**Travail à faire**
1 – Relevez dans l'extrait ci-dessous les régimes culturels de la mort identifiés par Philippe Ariès.
2 – Résumez l'extrait ci-dessous en deux phrases, s'il vous plaît.

:: Extrait ::

Le cœur de la mort culturelle
- Ariane Plaisance
- 15 avr.
- 2 min de lecture
Depuis le milieu du XXe siècle, les sociétés occidentales ont connu une transformation radicale de leur rapport à la mort. L’historien français Philippe Ariès a décrit cette transformation comme une véritable révolution morale. En identifiant quatre grands régimes culturels, la mort apprivoisée, la mort de soi, la mort de l’autre et la mort interdite, Ariès a mis en lumière la manière dont les sociétés occidentales ont progressivement déplacé la mort du domaine public et ritualisé vers une réalité médicale, cachée et individualisée. Dans ce contexte, la légalisation récente de la mort médicalement assistée dans plusieurs pays occidentaux, comme les Pays-Bas, la Belgique et le Canada peut être comprise non pas comme une rupture absolue, mais comme une continuité de la « mort interdite ».

Au cœur de ce dernier régime culturel, la mort devient silencieuse, aseptisée, reléguée à l’hôpital, et vécue comme une anomalie dans un monde qui valorise la performance, la jeunesse et l’apparence du bonheur. La personne malade, vulnérable, mourante, autrefois entourée des siens, est désormais souvent seule, dépossédée de sa fin, prise dans un enchaînement de protocoles médicaux. Face à cette dépossession, la mort médicalement assistée réintroduit une forme de maîtrise individuelle sur le moment et les conditions de sa mort. En ce sens, elle incarne une tentative de réappropriation du mourir.
Cette transformation peut être relue à travers le prisme d’Ariès. Elle témoigne de la poursuite d’un processus de privatisation de la mort, où la société cherche à éviter la vulnérabilité, à effacer les traces visibles de la finitude humaine. Le recours à une mort médicalisée peut apparaître comme une manière de « bien mourir » dans une société qui ne sait plus comment accompagner la mort autrement. Paradoxalement, en voulant rendre la mort plus digne, on risque parfois de la rendre encore plus invisible, privée de toute portée symbolique et collective.
Ainsi, la légalisation de la mort médicalement assistée marque à la fois une réaction contre l’anonymat hospitalier de la mort moderne et une accentuation du mouvement d’individualisation de la fin de vie. Elle reflète les tensions profondes entre la volonté de contrôle, le refus de la souffrance et le besoin de réinventer des formes de ritualité et de sens autour de la mort.
En cela, il s’agit d’un révélateur puissant de notre époque : une époque où la mort, bien que médicalement assistée, cherche encore sa place dans une culture qui a du mal à la penser collectivement.

:::
:: Données fournies ::

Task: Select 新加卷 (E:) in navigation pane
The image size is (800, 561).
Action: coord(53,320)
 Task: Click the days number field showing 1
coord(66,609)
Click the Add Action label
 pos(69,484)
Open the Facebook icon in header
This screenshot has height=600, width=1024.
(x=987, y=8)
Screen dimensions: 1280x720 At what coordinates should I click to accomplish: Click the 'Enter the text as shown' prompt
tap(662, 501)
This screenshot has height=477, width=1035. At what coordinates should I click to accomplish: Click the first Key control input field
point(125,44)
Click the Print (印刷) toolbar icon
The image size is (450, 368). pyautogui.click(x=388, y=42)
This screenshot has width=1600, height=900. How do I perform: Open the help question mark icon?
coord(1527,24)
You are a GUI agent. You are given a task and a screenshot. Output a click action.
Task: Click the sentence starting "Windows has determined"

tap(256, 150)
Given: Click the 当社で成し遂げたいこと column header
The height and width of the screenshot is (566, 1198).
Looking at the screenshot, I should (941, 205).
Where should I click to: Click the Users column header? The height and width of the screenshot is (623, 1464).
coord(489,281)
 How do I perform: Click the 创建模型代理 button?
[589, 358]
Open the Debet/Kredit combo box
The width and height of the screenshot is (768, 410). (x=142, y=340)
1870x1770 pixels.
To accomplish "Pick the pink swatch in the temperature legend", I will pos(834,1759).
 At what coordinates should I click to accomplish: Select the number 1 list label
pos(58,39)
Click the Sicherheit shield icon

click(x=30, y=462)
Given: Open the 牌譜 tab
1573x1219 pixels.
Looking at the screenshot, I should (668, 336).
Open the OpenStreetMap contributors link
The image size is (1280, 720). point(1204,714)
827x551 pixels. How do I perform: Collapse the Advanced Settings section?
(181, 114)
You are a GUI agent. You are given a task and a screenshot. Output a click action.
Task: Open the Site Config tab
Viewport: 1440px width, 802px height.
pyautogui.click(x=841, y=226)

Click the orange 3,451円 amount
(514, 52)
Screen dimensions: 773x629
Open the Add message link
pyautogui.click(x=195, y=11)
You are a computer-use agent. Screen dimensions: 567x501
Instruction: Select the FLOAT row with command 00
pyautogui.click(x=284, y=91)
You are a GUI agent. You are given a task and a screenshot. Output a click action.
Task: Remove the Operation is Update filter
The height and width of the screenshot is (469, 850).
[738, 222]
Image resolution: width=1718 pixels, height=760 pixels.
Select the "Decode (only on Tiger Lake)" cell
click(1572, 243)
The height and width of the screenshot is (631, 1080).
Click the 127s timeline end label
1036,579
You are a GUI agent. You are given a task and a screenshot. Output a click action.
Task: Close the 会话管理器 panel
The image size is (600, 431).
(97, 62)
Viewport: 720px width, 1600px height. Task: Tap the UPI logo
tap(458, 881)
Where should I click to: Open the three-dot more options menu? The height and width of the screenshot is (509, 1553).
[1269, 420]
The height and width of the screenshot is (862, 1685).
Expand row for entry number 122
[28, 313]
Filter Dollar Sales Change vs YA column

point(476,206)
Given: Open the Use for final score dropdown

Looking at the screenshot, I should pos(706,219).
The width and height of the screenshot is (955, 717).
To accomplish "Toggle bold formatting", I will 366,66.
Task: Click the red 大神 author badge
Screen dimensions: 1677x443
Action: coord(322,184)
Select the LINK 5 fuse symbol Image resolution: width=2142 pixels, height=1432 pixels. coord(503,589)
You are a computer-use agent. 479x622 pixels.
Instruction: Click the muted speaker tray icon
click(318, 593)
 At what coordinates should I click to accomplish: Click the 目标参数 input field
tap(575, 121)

:::

**Solutions dans l'ordre**
1 –
- la mort apprivoisée
- la mort de soi
- la mort de l'autre
- la mort interdite

2 – Depuis le milieu du XXe siècle, les sociétés occidentales ont déplacé la mort du domaine public et ritualisé vers une réalité médicale, cachée et individualisée, jusqu'au régime que Philippe Ariès nomme la mort interdite. La légalisation de la mort médicalement assistée y apparaît comme une continuité de ce régime : elle rend à la personne une maîtrise sur le moment et les conditions de sa mort face à l'anonymat hospitalier, mais accentue l'individualisation de la fin de vie et risque de rendre la mort encore plus invisible.